* **REQUIRED WORK**:
Reproduce each of the entries that follow, exactly.

*** GIVEN DATA Section Begins ***

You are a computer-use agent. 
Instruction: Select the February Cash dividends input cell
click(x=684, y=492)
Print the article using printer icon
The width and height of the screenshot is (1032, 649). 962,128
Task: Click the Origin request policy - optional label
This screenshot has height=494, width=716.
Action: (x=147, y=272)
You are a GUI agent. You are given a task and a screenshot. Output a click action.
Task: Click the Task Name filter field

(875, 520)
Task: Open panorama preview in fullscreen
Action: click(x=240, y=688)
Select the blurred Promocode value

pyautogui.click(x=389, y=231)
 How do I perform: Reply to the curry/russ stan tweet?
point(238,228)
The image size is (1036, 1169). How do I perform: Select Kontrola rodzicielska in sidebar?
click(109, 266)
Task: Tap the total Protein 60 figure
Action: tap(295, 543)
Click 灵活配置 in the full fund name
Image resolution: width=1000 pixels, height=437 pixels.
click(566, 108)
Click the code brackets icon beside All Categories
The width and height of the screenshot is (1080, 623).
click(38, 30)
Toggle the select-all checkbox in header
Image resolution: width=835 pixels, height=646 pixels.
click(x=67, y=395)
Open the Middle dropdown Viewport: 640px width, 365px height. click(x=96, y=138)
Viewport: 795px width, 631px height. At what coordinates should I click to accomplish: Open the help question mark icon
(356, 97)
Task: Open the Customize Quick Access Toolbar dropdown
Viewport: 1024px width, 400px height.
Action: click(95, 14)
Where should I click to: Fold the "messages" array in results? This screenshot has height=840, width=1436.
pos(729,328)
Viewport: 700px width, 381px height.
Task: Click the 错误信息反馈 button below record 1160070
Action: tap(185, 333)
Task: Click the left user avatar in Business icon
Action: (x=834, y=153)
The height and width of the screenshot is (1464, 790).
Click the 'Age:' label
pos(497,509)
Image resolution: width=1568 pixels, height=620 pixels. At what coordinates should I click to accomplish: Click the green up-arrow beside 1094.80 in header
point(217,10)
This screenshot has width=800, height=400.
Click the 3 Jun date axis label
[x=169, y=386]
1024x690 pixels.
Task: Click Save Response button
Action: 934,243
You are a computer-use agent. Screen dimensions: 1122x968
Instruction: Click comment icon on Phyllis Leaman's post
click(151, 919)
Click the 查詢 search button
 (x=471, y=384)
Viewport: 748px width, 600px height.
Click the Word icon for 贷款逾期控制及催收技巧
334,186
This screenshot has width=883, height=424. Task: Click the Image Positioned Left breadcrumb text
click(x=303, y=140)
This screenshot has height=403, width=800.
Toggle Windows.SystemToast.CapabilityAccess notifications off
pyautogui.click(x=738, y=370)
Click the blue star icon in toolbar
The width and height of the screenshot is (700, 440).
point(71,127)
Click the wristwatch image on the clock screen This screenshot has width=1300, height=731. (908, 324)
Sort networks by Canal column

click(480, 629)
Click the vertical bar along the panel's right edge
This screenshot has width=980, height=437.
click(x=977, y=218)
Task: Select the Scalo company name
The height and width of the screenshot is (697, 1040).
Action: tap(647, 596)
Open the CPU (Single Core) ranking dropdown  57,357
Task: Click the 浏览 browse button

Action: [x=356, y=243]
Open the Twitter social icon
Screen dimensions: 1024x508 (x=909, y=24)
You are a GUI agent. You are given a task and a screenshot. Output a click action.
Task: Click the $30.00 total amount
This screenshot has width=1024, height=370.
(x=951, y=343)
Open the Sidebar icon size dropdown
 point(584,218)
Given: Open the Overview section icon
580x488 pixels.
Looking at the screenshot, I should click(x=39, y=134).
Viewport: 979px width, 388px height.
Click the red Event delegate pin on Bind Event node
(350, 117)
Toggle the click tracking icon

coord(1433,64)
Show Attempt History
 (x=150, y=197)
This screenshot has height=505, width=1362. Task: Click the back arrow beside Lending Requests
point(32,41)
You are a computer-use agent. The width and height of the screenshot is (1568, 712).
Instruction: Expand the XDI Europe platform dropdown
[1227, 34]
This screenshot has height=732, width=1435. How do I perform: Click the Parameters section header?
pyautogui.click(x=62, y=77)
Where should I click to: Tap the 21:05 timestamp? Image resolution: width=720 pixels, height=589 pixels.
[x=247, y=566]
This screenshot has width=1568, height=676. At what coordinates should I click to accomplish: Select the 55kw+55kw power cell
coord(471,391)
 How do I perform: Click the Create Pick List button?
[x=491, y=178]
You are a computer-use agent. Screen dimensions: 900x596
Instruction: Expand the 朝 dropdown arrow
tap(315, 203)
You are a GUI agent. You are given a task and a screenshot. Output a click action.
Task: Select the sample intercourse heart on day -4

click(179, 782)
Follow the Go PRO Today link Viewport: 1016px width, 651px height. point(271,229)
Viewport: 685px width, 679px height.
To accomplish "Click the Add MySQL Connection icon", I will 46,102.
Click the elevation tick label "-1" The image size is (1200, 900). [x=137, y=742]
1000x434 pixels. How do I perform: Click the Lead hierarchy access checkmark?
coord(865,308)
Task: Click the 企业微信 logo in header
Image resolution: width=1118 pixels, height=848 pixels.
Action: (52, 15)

*** GIVEN DATA Section Ends ***

* **ANSWER TO THIS PROBLEM**:
You are a computer-use agent. 
Instruction: Select the February Cash dividends input cell
click(x=684, y=492)
Print the article using printer icon
The width and height of the screenshot is (1032, 649). 962,128
Task: Click the Origin request policy - optional label
This screenshot has height=494, width=716.
Action: (x=147, y=272)
You are a GUI agent. You are given a task and a screenshot. Output a click action.
Task: Click the Task Name filter field

(875, 520)
Task: Open panorama preview in fullscreen
Action: click(x=240, y=688)
Select the blurred Promocode value

pyautogui.click(x=389, y=231)
 How do I perform: Reply to the curry/russ stan tweet?
point(238,228)
The image size is (1036, 1169). How do I perform: Select Kontrola rodzicielska in sidebar?
click(109, 266)
Task: Tap the total Protein 60 figure
Action: tap(295, 543)
Click 灵活配置 in the full fund name
Image resolution: width=1000 pixels, height=437 pixels.
click(566, 108)
Click the code brackets icon beside All Categories
The width and height of the screenshot is (1080, 623).
click(38, 30)
Toggle the select-all checkbox in header
Image resolution: width=835 pixels, height=646 pixels.
click(x=67, y=395)
Open the Middle dropdown Viewport: 640px width, 365px height. click(x=96, y=138)
Viewport: 795px width, 631px height. At what coordinates should I click to accomplish: Open the help question mark icon
(356, 97)
Task: Open the Customize Quick Access Toolbar dropdown
Viewport: 1024px width, 400px height.
Action: click(95, 14)
Where should I click to: Fold the "messages" array in results? This screenshot has height=840, width=1436.
pos(729,328)
Viewport: 700px width, 381px height.
Task: Click the 错误信息反馈 button below record 1160070
Action: tap(185, 333)
Task: Click the left user avatar in Business icon
Action: (x=834, y=153)
The height and width of the screenshot is (1464, 790).
Click the 'Age:' label
pos(497,509)
Image resolution: width=1568 pixels, height=620 pixels. At what coordinates should I click to accomplish: Click the green up-arrow beside 1094.80 in header
point(217,10)
This screenshot has width=800, height=400.
Click the 3 Jun date axis label
[x=169, y=386]
1024x690 pixels.
Task: Click Save Response button
Action: 934,243
You are a computer-use agent. Screen dimensions: 1122x968
Instruction: Click comment icon on Phyllis Leaman's post
click(151, 919)
Click the 查詢 search button
 (x=471, y=384)
Viewport: 748px width, 600px height.
Click the Word icon for 贷款逾期控制及催收技巧
334,186
This screenshot has width=883, height=424. Task: Click the Image Positioned Left breadcrumb text
click(x=303, y=140)
This screenshot has height=403, width=800.
Toggle Windows.SystemToast.CapabilityAccess notifications off
pyautogui.click(x=738, y=370)
Click the blue star icon in toolbar
The width and height of the screenshot is (700, 440).
point(71,127)
Click the wristwatch image on the clock screen This screenshot has width=1300, height=731. (908, 324)
Sort networks by Canal column

click(480, 629)
Click the vertical bar along the panel's right edge
This screenshot has width=980, height=437.
click(x=977, y=218)
Task: Select the Scalo company name
The height and width of the screenshot is (697, 1040).
Action: tap(647, 596)
Open the CPU (Single Core) ranking dropdown  57,357
Task: Click the 浏览 browse button

Action: [x=356, y=243]
Open the Twitter social icon
Screen dimensions: 1024x508 (x=909, y=24)
You are a GUI agent. You are given a task and a screenshot. Output a click action.
Task: Click the $30.00 total amount
This screenshot has width=1024, height=370.
(x=951, y=343)
Open the Sidebar icon size dropdown
 point(584,218)
Given: Open the Overview section icon
580x488 pixels.
Looking at the screenshot, I should click(x=39, y=134).
Viewport: 979px width, 388px height.
Click the red Event delegate pin on Bind Event node
(350, 117)
Toggle the click tracking icon

coord(1433,64)
Show Attempt History
 (x=150, y=197)
This screenshot has height=505, width=1362. Task: Click the back arrow beside Lending Requests
point(32,41)
You are a computer-use agent. The width and height of the screenshot is (1568, 712).
Instruction: Expand the XDI Europe platform dropdown
[1227, 34]
This screenshot has height=732, width=1435. How do I perform: Click the Parameters section header?
pyautogui.click(x=62, y=77)
Where should I click to: Tap the 21:05 timestamp? Image resolution: width=720 pixels, height=589 pixels.
[x=247, y=566]
This screenshot has width=1568, height=676. At what coordinates should I click to accomplish: Select the 55kw+55kw power cell
coord(471,391)
 How do I perform: Click the Create Pick List button?
[x=491, y=178]
You are a computer-use agent. Screen dimensions: 900x596
Instruction: Expand the 朝 dropdown arrow
tap(315, 203)
You are a GUI agent. You are given a task and a screenshot. Output a click action.
Task: Select the sample intercourse heart on day -4

click(179, 782)
Follow the Go PRO Today link Viewport: 1016px width, 651px height. point(271,229)
Viewport: 685px width, 679px height.
To accomplish "Click the Add MySQL Connection icon", I will 46,102.
Click the elevation tick label "-1" The image size is (1200, 900). [x=137, y=742]
1000x434 pixels. How do I perform: Click the Lead hierarchy access checkmark?
coord(865,308)
Task: Click the 企业微信 logo in header
Image resolution: width=1118 pixels, height=848 pixels.
Action: (52, 15)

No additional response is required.